The degree of embrittlement is influenced both by the amount of hydrogen absorbed and the microstructure of the material. For example, microstructures with high strength or hardness levels, or having specific distributions of grain boundary particles or inclusions, can result in increased susceptibility to embrittlement.

Hydrogen is normally only able to enter metals in the form of atoms or hydrogen ions. Gaseous hydrogen is not absorbed by metals at temperatures ranging from ambient to approximately 150°C, as it is in molecular form, in which pairs of atoms are tightly bound together. However, as the temperature rises, the molecules tend to dissociate into individual atoms allowing absorption at temperatures which, for example, are associated with petroleum refining or heat treatment procedures. Higher rates of absorption are experienced in molten material, meaning that casting and welding operations can provide particular opportunities for the entry of hydrogen into metallic materials. Hydrogen ions are also produced by reactions associated with processes such as corrosion, electroplating and cathodic protection.

Cracking associated with hydrogen embrittlement has been given a variety of names depending on the situations in which it occurs. Commonly used terms include:

Cold Cracking and Delayed Cracking

Often associated with hydrogen cracks that can form during cooling of the weld metal and workpieces after welding of steels.

Hydrogen-induced Cracking (HIC) or Hydrogen Pressure-induced Cracking (HPIC)

A specific morphology of cracking occurring in steel pipelines and vessels which absorb hydrogen during service.

Hydrogen-induced Stress Cracking (HISC)

Cracking experienced in duplex stainless steels.

Environmentally-assisted Cracking (EAC)

Occurs due to interaction between the component and the surrounding service environment; hydrogen is only one of the agents which can be responsible for this type of cracking.

* _LISTED RECORDS_:

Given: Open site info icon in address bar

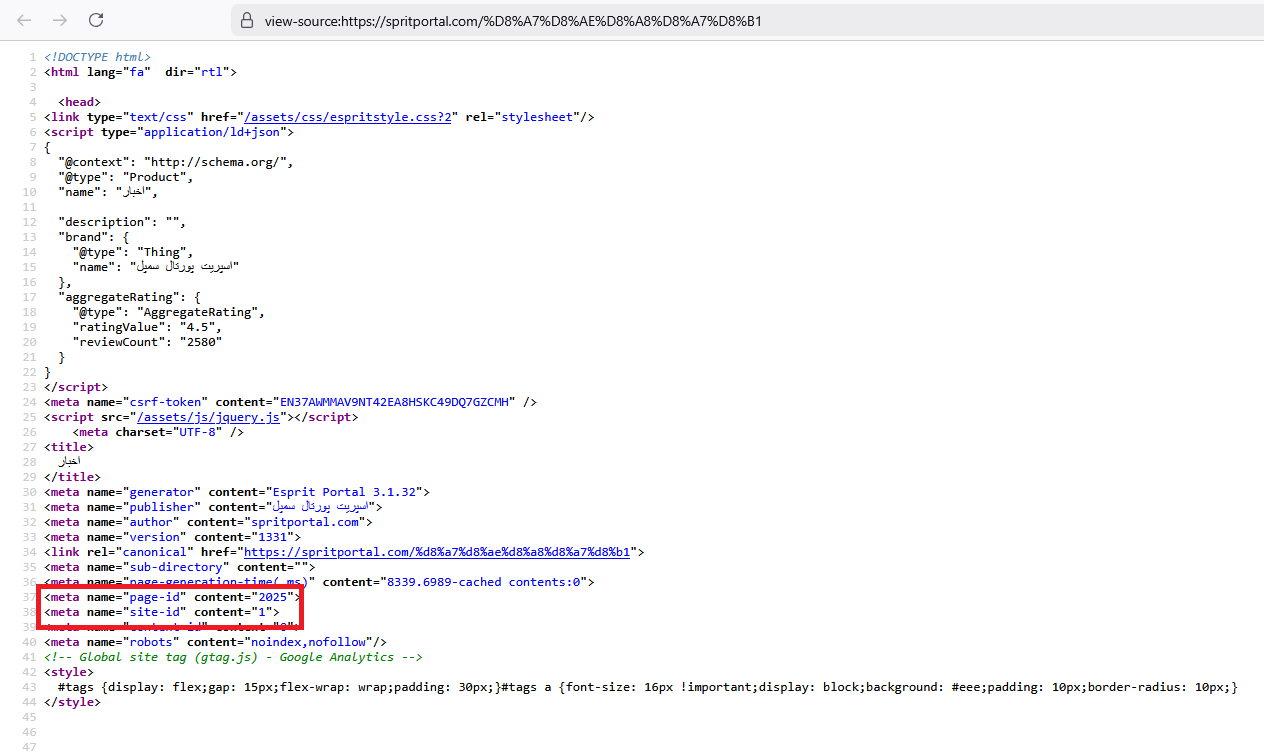Looking at the screenshot, I should click(x=246, y=21).
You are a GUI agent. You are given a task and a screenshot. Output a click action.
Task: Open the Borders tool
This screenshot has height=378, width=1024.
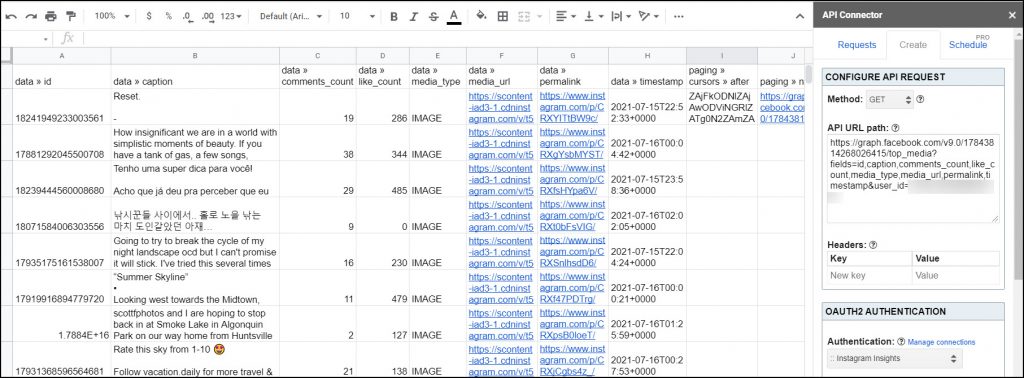502,16
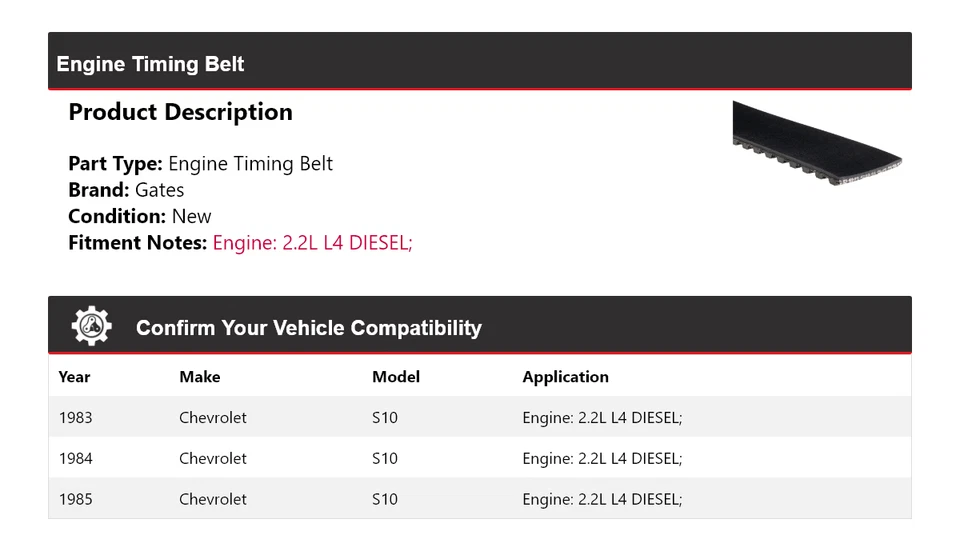Click the Part Type line
The image size is (960, 551).
[x=200, y=164]
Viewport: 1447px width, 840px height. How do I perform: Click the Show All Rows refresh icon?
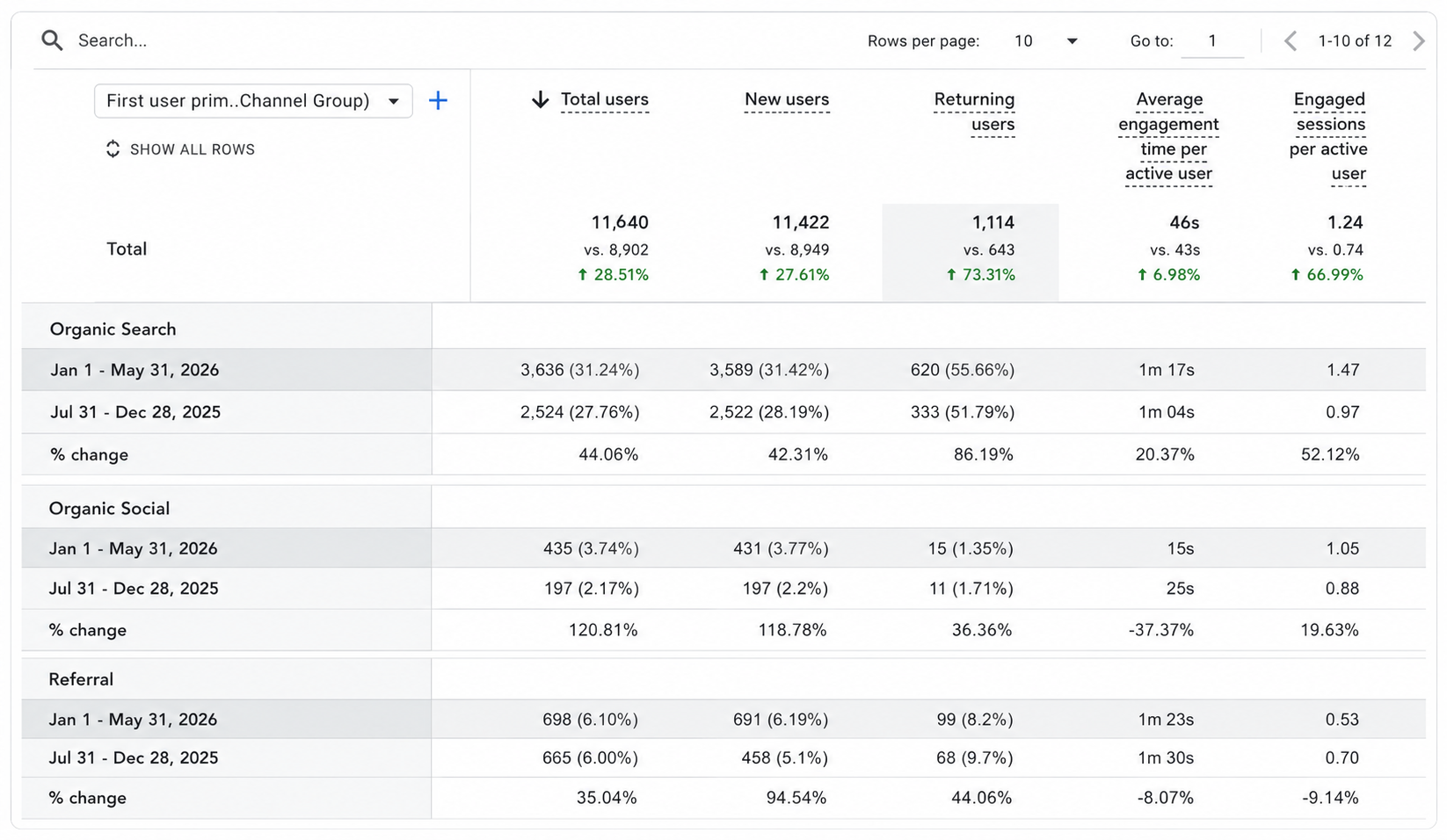tap(113, 149)
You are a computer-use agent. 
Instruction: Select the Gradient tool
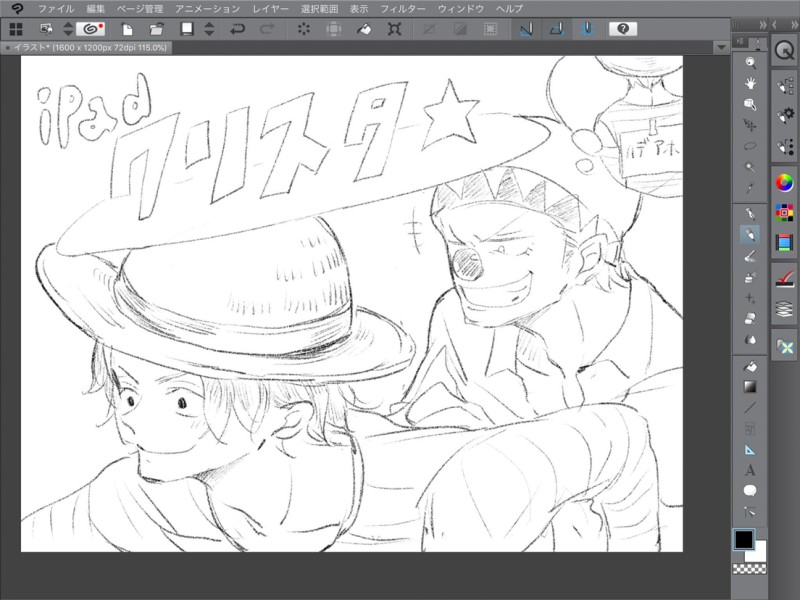pyautogui.click(x=750, y=386)
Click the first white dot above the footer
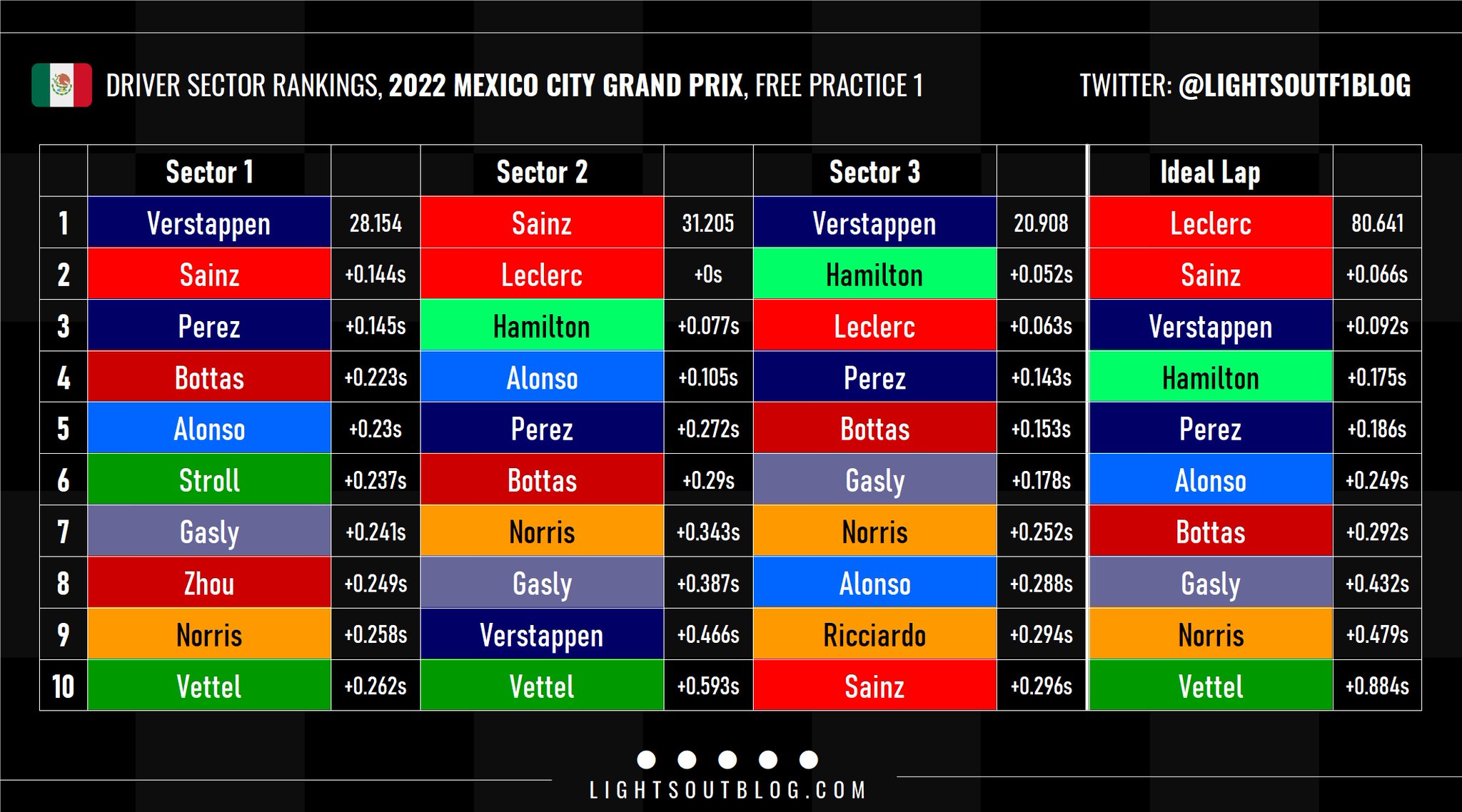The width and height of the screenshot is (1462, 812). click(x=646, y=760)
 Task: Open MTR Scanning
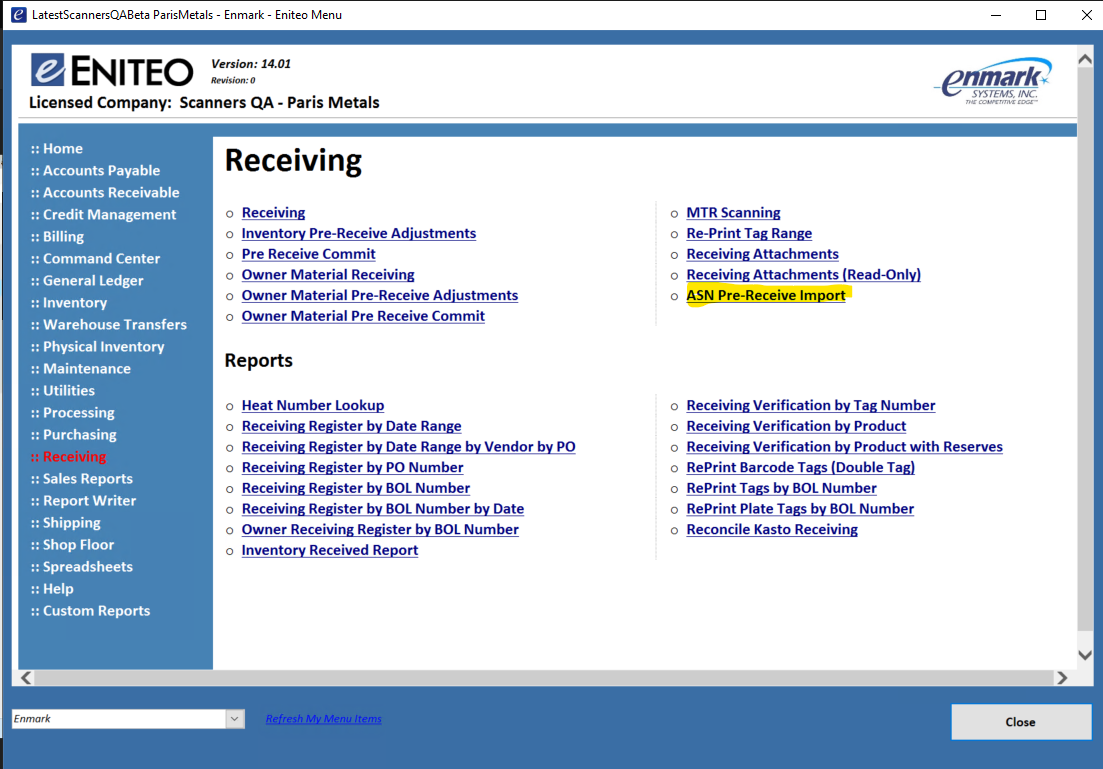pyautogui.click(x=733, y=212)
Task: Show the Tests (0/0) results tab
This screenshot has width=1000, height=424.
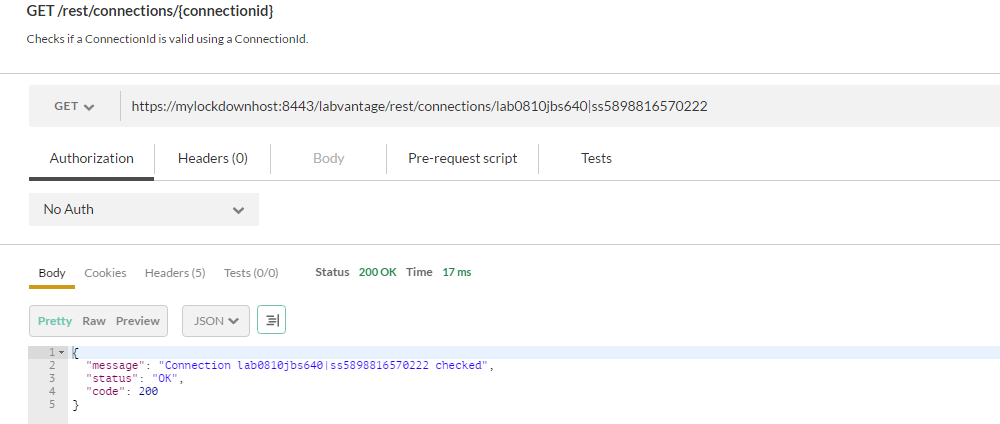Action: click(251, 273)
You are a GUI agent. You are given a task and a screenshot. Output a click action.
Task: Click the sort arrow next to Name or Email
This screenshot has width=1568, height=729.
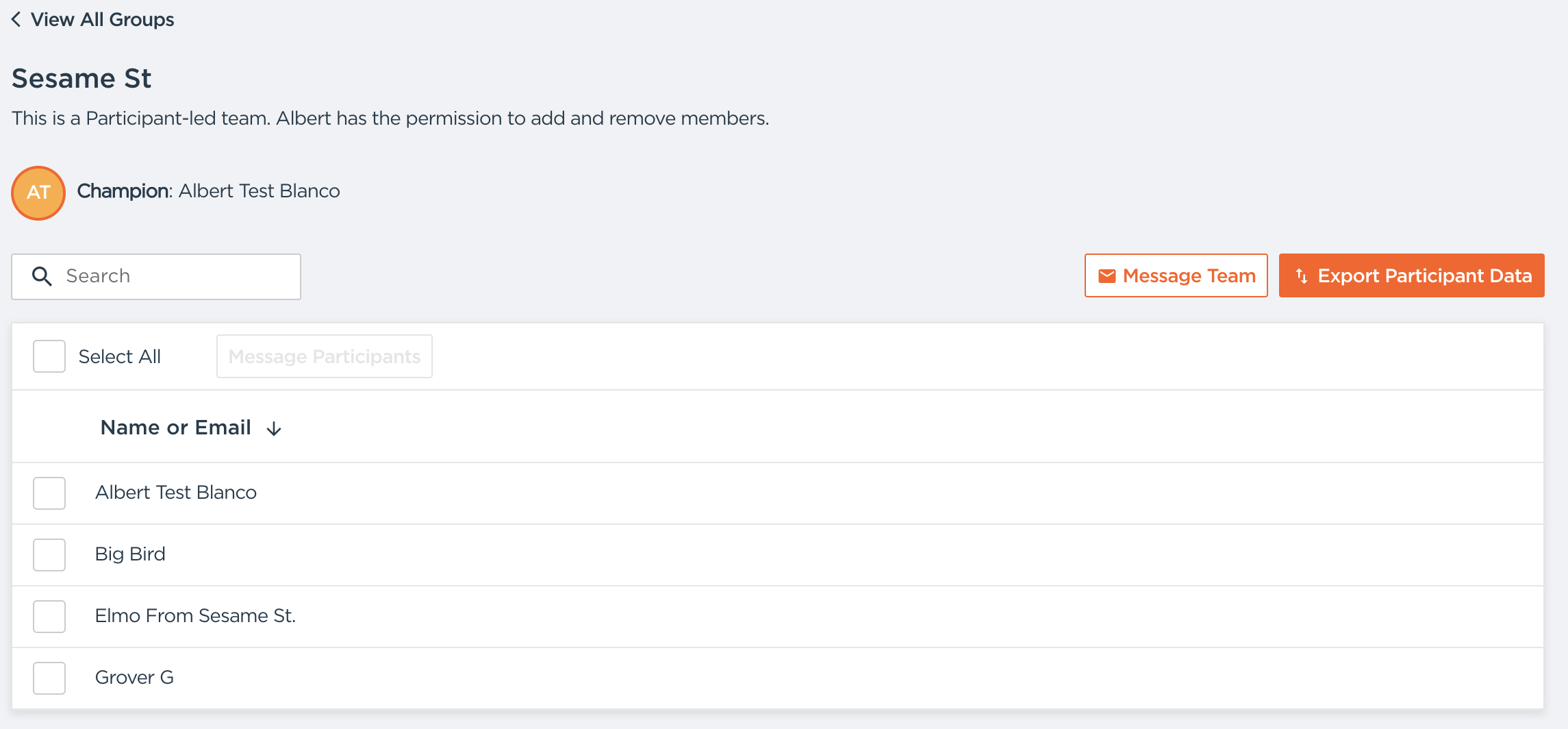(274, 429)
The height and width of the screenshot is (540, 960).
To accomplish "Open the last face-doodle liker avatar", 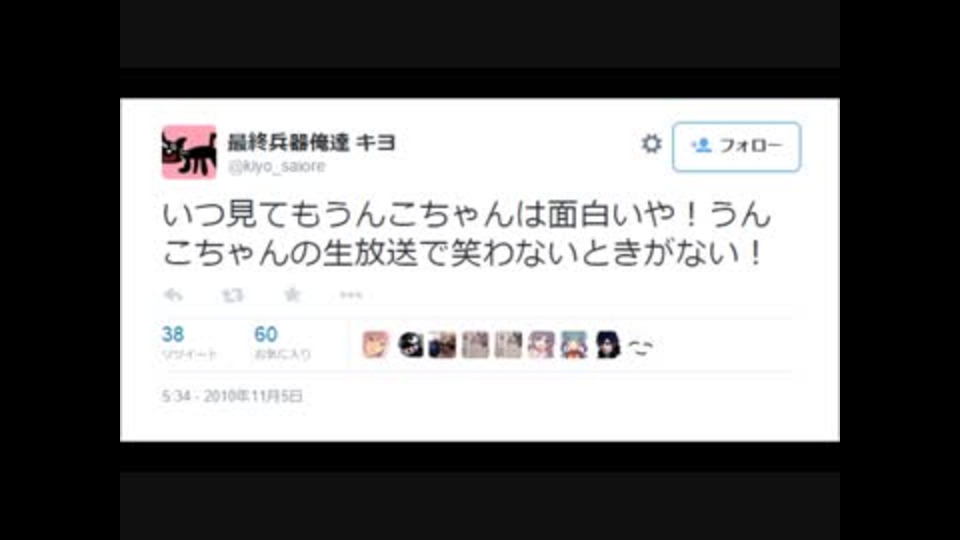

* _WHAT IS ASKED_:
**A)** In the hydrogen embrittlement text, what kind of steel is associated with Hydrogen-induced Stress Cracking (HISC)?
**B)** Reproduce the hydrogen embrittlement text word for word from "Hydrogen-induced Cracking (HIC)" to "type of cracking.".
**C)** Carry on the text about hydrogen embrittlement from the point where it ends.
The data has no connection to the hydrogen embrittlement text.

* _RESPONSES BY TASK_:
**A)** Duplex stainless steels.

**B)**
Hydrogen-induced Cracking (HIC) or Hydrogen Pressure-induced Cracking (HPIC)

A specific morphology of cracking occurring in steel pipelines and vessels which absorb hydrogen during service.

Hydrogen-induced Stress Cracking (HISC)

Cracking experienced in duplex stainless steels.

Environmentally-assisted Cracking (EAC)

Occurs due to interaction between the component and the surrounding service environment; hydrogen is only one of the agents which can be responsible for this type of cracking.

**C)**
Disbonding

Relates to the spalling of internal, weld-deposited cladding in vessels used for processing with high temperature hydrogenous gases.

Stress Corrosion Cracking (SCC)

Some specific mechanisms of this phenomenon are related to interaction with hydrogen.

Sulphide Stress Cracking (SSC)

Corrosion in environments containing hydrogen sulphide can cause hydrogen absorption and cracking.

How Can Hydrogen Embrittlement be Prevented?

This phenomenon can be prevented by minimising the contact between the metal and any sources of atomic hydrogen. In potentially corrosive service, environmental conditions should be controlled so that hydrogen ions are not generated by reactions on the metal surfaces. It is also seen that surface imperfections, when exposed to free hydrogen ions, tend to facilitate the occurrence of hydrogen embrittlement. In practical terms, this means that the metal should be of smooth surface and without cavities or surface imperfections.

If significant levels of hydrogen are likely to be absorbed during the processing operations, embrittlement problems can be avoided by using thermal exposures sometimes known as “baking procedures,” which allows hydrogen to escape before exposure to critically low temperatures. In some types of equipment, shutdown procedures are employed in which cooling rates are controlled to enable hydrogen levels to reach suitably low values before low temperatures are reached.

Another method for preventing the problem of embrittlement is through material selection, such as using materials that are less susceptible to hydrogen embrittlement:

  • Stainless Steels (such as 304 & 316) - Generally more resistant to hydrogen embrittlement compared to other types of stainless steels.
  • Duplex Stainless Steels - Combining the benefits of austenitic and ferritic stainless steels exhibits good resistance to hydrogen embrittlement.
  • Nickel Alloys (Inconel and Monel) - Known for their resistance to hydrogen embrittlement and commonly used in high-temperature and corrosive environments.
  • Titanium Alloys - Suitable for applications in aerospace and chemical processing.
  • Aluminum Alloys - Specifically those in the 2000 and 7000 series are known for their resistance to hydrogen embrittlement.
  • High-Strength Low-Alloy (HSLA) Steels - Some low-alloy steels with specific compositions and heat treatments may exhibit resistance to hydrogen embrittlement.
  • Martensitic Stainless Steels - Certain martensitic stainless steels may be resistant to hydrogen embrittlement under specific conditions, but their susceptibility can vary.
  • Precipitation-Hardening Stainless Steels - Certain precipitation-hardening stainless steels, like 17-7 PH, may exhibit resistance to hydrogen embrittlement.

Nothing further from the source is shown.